Wednesday, September 28, 2016

FOR A SUN: MOMMY


hello. my name is Mickey Bump. i don't get many quiet moments so while i have one i'd like to reintroduce myself again to the universe. i have been greatly misunderstood but such is the lot for great minds. i can't feel that great mind anymore by the way cos my head has been pumped with o so much drugs by my father.

Jose: not to mention crazy ideas.

hey, they thought Galileo was crazy.

Jose: have another taco, boss.

not saying i'm in the same league. but i did name a hotel after him. the point is i see clearly. the knife rain is gone. i'm focused and made of concentrate. all my life i've been given what i want. so i don't take no for an answer. i'm not distracted with sounding right...

Jose: *fingers shaped in a megaphone* WRONG!

...no, right and stop interrupting. i see a path and immediately cross the bridge. except there are no more bridges. we stopped building buildings. we got bogged down with twitter talk and no action. i don't care anymore. the time for tough talk is over. i will simply do it. i got the semen for it. thanks Hilary.

Hilary: no problem, take two and call me in the morning in America. i like it back here. nice and quiet. i can study my numbers book.

don't make me break your glasses you nebbish! take a whiff. look outside through the narrow window i slit open. smell that peephole. it's nature. it's the open. when i

VIEW VISTAS, I SEE CHANGE, I SEE THE LEAVES TURN RED WITH MY BLOOD, CLICK HERE, RIGHT HERE AT THIS LINK

even i can be a better man. i'm smart enough to recognize i'm dumb. i may not show it but i want the things you want. i want what i want. i believe in an impossibility called the possible. and do you know how i know it's possible? cos Kevin Garnett said so. i trust a man who knows balls.

wait, is this another drug?

Hilary: it's fine. the finest. it's a statin. worked wonders for me. it's a miracle drug.

i'm catching the man flu from you. but i'll be okay tomorrow. o how precious the morrow.

the Pope: and what of all the women?

i'll get to you. i'm going alphabetically. you can have my sloppy seconds in the interim. take a chill pill. and a captain's wafer and some aged vanilla you've earned it. what can i say? i want what i want. de gustibus non est disputandum.

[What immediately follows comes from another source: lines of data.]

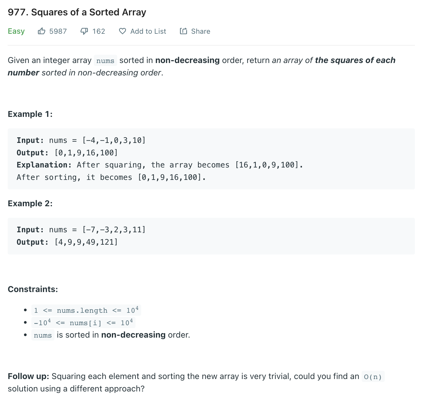
Task: Click the inline nums code in description
Action: point(105,61)
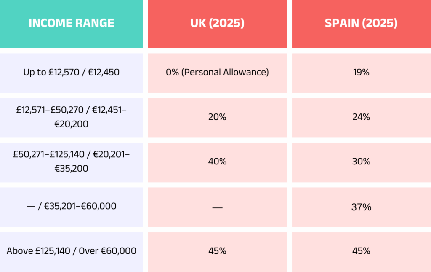Click the 'Up to £12,570 / €12,450' cell
431x272 pixels.
tap(71, 72)
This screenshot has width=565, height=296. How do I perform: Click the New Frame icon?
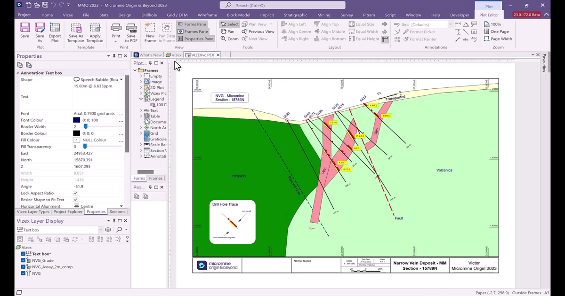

Jose: que? i don't understand your language. you disparage my country with what you did to her and all the rest.

NO WAY! but honestly, hombre y hombre, bitches be crazy. they say i hate women but that's not true. i hate all women but one. never cared for that whole power dynamic thing. i like the power but i'm not dynamic. i can read body language and yours says you'd rather be at a dentist's appointment.

Jose: you're holding me prisoner against my will. which *sigh internally* used to be illegal. it's just weird that you are walled off here. literally. your office is a rotunda wall, a literal turret, the Irish round tower.

gotta protect myself. that's what happens when the universe hates you. and it does, Codrus told me himself. i built it myself. with just my two large bare hands. no one else bothered. see i like to have dirty hands.

Jose: where'd you find the time? i'm a newsman.

you must make time for the things you cherish. brick by brick. solid. but there's board games and stuff to keep us indoors. Adventure Time Monopoly. and instagram. man what is up with the gram lately? y'know? if it's not the boxing to everyone wanting to suddenly become an airline pilot to balloons and weddings and wedding balloons...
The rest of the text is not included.